REPUBLIKA.CO.ID, JAKARTA-- Upaya sejumlah pihak untuk menggoyang dan menghapuskan UU Larangan Penodaan Agama memang sudah dilakukan sejak dulu. Bahkan pada 2010, tujuh Lembaga Swadaya Masyarakat (LSM) mengajukan uji materi undang-undang ini ke Mahkamah Konstitusi (MK).

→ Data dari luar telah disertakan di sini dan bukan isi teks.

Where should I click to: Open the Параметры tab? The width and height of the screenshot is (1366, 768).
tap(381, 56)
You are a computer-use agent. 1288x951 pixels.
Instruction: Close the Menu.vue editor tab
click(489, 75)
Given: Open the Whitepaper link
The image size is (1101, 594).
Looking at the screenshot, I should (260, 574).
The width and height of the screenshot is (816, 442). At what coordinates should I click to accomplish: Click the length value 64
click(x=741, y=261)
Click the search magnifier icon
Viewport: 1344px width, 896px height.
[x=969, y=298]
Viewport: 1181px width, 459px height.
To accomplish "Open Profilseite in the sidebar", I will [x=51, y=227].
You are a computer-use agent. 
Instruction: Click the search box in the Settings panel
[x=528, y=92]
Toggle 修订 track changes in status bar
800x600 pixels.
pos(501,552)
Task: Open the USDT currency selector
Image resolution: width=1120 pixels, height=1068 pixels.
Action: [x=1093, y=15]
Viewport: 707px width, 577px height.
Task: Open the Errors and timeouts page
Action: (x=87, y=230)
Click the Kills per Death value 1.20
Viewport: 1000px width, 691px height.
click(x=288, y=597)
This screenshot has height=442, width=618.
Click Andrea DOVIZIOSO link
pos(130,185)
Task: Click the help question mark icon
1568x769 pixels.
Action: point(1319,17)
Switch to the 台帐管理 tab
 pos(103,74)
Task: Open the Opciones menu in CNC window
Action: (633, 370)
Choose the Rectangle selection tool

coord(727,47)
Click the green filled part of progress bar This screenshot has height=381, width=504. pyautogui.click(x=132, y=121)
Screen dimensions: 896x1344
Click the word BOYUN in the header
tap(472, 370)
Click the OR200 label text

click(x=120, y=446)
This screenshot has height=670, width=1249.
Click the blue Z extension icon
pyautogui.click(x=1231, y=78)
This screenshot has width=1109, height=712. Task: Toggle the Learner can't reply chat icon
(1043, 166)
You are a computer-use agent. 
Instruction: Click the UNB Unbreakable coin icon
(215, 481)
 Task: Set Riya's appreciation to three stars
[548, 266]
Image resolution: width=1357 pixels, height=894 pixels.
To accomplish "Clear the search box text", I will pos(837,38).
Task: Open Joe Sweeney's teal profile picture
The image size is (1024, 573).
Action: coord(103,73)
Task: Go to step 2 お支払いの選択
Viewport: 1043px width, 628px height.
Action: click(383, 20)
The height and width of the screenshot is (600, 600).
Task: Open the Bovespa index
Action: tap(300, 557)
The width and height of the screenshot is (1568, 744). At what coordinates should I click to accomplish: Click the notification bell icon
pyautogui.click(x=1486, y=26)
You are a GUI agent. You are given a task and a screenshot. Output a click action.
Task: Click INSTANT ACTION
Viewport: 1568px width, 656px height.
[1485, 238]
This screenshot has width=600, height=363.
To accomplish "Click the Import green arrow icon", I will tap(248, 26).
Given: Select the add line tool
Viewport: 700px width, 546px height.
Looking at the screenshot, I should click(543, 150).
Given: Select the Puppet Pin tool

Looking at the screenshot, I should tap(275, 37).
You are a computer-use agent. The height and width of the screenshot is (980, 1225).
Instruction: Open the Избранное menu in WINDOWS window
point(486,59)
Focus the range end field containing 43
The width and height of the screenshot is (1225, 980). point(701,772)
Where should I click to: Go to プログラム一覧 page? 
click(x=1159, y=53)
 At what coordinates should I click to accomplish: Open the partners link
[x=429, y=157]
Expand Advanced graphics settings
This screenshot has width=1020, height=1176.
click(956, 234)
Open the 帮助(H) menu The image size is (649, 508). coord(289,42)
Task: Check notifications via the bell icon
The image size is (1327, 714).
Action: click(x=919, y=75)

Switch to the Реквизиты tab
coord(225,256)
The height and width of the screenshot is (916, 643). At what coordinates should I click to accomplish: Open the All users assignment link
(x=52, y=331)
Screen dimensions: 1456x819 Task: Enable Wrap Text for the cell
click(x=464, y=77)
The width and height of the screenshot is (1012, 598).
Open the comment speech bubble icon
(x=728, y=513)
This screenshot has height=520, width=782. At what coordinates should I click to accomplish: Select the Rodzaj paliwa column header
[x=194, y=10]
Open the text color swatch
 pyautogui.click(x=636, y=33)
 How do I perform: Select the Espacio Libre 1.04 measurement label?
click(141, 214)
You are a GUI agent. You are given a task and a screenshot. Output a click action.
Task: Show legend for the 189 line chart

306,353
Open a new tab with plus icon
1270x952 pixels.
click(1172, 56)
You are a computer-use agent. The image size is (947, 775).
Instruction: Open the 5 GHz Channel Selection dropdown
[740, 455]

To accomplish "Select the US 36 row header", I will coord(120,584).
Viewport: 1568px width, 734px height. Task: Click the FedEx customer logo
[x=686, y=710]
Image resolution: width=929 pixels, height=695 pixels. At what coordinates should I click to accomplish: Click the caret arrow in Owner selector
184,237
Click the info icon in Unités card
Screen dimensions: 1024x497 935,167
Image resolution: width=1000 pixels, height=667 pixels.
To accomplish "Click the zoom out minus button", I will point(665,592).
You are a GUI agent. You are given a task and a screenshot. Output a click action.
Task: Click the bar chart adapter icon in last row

Ketujuh LSM itu adalah Inisiatif Masyarakat Partisipatif untuk Transisi Berkeadilan (Imparsial), Lembaga Studi dan Advokasi Masyarakat (Elsam), Perkumpulan Perhimpunan Bantuan Hukum dan Hak Asasi Manusia Indonesia (PBHI), Perkumpulan Pusat Studi HAM dan Demokrasi (Demos), Perkumpulan Masyarakat Setara, Yayasan Desantara, serta Yayasan Lembaga Bantuan Hukum Indonesia. Mereka juga didukung oleh Gus Dur, Musdah Mulia, Dawam Raharjo, dan KH Maman Imanul Haq.
Namun, upaya mereka gagal karena Mahkamah Konstitusi (MK), yang ketika itu dipimpin Mahfud MD, menolak permohonan judicial review UU Nomor 1/PNPS/1965 tentang Larangan Penodaan Agama tersebut. “MK memutuskan menolak permohonan pemohon untuk seluruhnya,” kata Mahfud MD ketika itu, Senin (19/4/2010).
Dalam putusannya, Mahfud menjelaskan bahwa negara memang memiliki otoritas untuk mengatur masyarakat. Jika ada konflik, maka yang bisa memberikan paksaan untuk mengatur adalah negara.
Para pemohon beralasan bahwa ketentuan di UU Penodaan Agama melanggar kebebasan memeluk agama dan keyakinan yang dijamin konstitusi. Tafsir agama seharusnya tidak boleh dibatasi dan dikembalikan kepada komunitas pemeluk agama yang bersangkutan. Apabila tafsir dikembalikan kepada komunitasnya, hal itu tidak akan menimbulkan persoalan yang besar.
Sementara Pemerintah SBY, melalui menteri agama mengatakan jika UU ini dihapus maka seseorang dapat menistakan agama tanpa bisa dipidana. Ketika itu Menteri Hukum dan HAM (Menkum HAM) Patrialis Akbar mengingatkan bahwa bila UU ini dicabut maka yang akan terjadi adalah gejolak dan konflik horizontal di dalam masyarakat.
Tak hanya pemerintah, Nahdlatul Ulama dan Muhammadiyah secara tegas menolak judicial review yang diajukan para pihak tersebut.